Her daughter clung to the bedpost, knuckles white, a strangled grunt escaping as the contraction tore through her. Her face flushed deep red, the veins on her forehead standing out like dark rivers beneath the skin.

“There—yes! The babe is crowning,” the old woman cried, sliding her hands into position. “Don’t falter now—one more push!”

Anca’s scream split the air as she bore down with the strength of the desperate, and the child slipped free into her grandmother’s waiting hands.

“I have a granddaughter,” the old woman whispered, tears springing to her eyes. “A beautiful, healthy girl… she looks so much like you did, the day you came into this world. A head full of hair she has, as black as a raven’s wing.”

She wiped the child clean and placed her gently to the young mother’s breast.

“Magdalena,” Anca whispered, her voice raw and fragile from hours of torment. “I want to call her…Magdalena.”

At last, her body began to relax, the tension melting from her bones in a long, blissful exhale. She gazed down at the tiny face nestled against her breast, wonder softening the exhaustion in her eyes.
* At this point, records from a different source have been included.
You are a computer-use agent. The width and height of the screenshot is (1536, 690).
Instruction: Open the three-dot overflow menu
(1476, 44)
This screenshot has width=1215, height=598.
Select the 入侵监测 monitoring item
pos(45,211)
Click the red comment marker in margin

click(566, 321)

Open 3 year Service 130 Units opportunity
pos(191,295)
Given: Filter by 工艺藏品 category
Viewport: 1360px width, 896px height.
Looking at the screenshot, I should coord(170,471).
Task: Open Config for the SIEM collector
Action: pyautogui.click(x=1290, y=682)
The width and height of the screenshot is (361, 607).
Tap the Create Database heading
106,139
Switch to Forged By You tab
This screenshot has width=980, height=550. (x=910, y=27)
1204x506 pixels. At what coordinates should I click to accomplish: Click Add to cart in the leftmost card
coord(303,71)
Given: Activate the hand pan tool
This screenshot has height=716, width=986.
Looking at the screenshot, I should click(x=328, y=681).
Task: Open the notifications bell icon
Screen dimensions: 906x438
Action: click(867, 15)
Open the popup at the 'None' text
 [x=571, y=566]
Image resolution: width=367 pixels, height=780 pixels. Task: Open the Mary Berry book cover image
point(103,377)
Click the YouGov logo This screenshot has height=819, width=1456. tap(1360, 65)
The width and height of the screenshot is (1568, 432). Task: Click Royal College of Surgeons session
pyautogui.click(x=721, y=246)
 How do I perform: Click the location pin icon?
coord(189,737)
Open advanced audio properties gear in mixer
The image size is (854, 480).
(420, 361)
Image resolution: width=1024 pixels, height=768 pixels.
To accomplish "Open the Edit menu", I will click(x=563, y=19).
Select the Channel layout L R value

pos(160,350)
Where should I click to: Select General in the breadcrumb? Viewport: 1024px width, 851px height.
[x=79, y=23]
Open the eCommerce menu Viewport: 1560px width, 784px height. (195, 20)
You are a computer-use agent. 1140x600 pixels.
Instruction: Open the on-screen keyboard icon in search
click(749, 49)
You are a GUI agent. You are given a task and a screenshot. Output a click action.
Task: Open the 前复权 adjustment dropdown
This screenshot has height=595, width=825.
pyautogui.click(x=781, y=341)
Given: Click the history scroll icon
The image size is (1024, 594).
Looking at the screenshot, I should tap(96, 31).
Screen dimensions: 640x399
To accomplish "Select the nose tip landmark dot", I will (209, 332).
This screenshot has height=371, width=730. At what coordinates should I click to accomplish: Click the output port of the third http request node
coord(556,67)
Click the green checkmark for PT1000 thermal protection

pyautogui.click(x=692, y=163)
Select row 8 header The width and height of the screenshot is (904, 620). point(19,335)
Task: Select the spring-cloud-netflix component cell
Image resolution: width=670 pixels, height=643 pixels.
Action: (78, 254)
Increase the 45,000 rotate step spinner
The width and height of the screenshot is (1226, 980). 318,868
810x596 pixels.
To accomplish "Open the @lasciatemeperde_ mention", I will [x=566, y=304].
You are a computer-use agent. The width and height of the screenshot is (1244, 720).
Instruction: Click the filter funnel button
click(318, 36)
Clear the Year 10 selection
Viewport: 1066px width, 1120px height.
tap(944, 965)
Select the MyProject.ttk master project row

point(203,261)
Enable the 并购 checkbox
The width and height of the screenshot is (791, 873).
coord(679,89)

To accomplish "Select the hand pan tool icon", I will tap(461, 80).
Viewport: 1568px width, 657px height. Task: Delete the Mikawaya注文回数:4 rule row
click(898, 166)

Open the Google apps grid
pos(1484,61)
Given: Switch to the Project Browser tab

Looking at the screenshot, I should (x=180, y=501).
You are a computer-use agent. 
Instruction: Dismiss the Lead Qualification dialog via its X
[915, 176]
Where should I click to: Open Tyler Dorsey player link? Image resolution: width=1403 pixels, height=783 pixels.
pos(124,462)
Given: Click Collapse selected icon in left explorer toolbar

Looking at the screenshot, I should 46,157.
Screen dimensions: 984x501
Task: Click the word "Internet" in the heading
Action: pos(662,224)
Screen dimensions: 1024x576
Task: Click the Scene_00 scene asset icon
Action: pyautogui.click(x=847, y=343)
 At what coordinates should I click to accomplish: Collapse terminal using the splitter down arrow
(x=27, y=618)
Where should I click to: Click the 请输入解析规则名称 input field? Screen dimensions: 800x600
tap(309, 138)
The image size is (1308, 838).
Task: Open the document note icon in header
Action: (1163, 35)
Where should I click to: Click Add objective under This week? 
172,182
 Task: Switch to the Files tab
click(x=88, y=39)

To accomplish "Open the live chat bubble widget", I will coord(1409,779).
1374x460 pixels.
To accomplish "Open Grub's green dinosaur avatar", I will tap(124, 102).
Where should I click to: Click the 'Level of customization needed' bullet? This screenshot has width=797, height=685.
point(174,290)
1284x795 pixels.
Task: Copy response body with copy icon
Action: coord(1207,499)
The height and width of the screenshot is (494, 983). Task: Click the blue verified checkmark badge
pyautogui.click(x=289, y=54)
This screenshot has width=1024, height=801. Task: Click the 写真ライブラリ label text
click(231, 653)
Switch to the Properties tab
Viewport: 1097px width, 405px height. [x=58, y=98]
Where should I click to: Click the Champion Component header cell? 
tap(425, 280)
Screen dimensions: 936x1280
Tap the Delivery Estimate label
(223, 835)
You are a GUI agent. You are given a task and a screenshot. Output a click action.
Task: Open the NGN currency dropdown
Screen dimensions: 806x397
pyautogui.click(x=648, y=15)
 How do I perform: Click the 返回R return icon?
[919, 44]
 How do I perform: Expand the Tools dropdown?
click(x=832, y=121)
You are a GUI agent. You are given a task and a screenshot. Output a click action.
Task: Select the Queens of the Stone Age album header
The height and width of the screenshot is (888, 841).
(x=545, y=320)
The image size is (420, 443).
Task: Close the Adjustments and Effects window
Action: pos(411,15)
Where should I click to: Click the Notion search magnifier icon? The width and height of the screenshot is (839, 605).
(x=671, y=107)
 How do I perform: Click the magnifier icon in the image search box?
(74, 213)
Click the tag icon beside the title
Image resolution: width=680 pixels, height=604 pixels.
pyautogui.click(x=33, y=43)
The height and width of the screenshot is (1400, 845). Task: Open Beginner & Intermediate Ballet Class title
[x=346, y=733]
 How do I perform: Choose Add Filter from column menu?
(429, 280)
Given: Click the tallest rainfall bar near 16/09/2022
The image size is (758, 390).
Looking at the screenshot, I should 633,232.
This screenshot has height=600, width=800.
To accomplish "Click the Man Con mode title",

But the joy was fleeting. The bleeding didn’t stop. Zora worked frantically, packing herbs into a poultice, murmuring incantations, but the color drained from her daughter’s face.

As dawn threatened the horizon, Anca pressed a trembling kiss to the baby’s forehead. “Take care of her, Mama,” she whispered, her eyelids fluttering shut.

By the time the first light spilled over the hills, the young mother was gone.

Mag dalena was not the only child born in the village that night, nor the only one to lose a mother to the cruelty of childbirth. Under the same blood moon that cast its crimson glow over the poorest cottage, death crept silently into the highest chamber of the walled castle at the village’s heart.

There, within stone walls warmed by roaring fires and draped in silks, the boyar’s wife labored through the night.

Drago Bourean, the district’s military leader and master of the castle, paced like a caged beast as his wife’s screams echoed down the corridors.

But all the wealth and privilege of his house could not shield her from the same grim fate.

By dawn, she too lay pale and still, her life bled out upon fine linen sheets.

Her son—who would be named Caius, was strong and healthy. A perfect heir. He was as different from Magdalena as two babes could be. His hair shone like burnished gold in the torchlight, and his eyes—an impossibly vivid blue—would not dim nor change with age as most infants’ did.

Though born less than a mile apart, they had come into two entirely different worlds. She, the granddaughter of a Romani midwife in a drafty, dirt-floored cottage; he, the son of a nobleman destined to command armies and inherit vast lands.

Yet the blood moon, a cruel and watchful sentinel in the sky, had bound their fates together, in ways no one in the village—not peasant nor boyar—could yet imagine.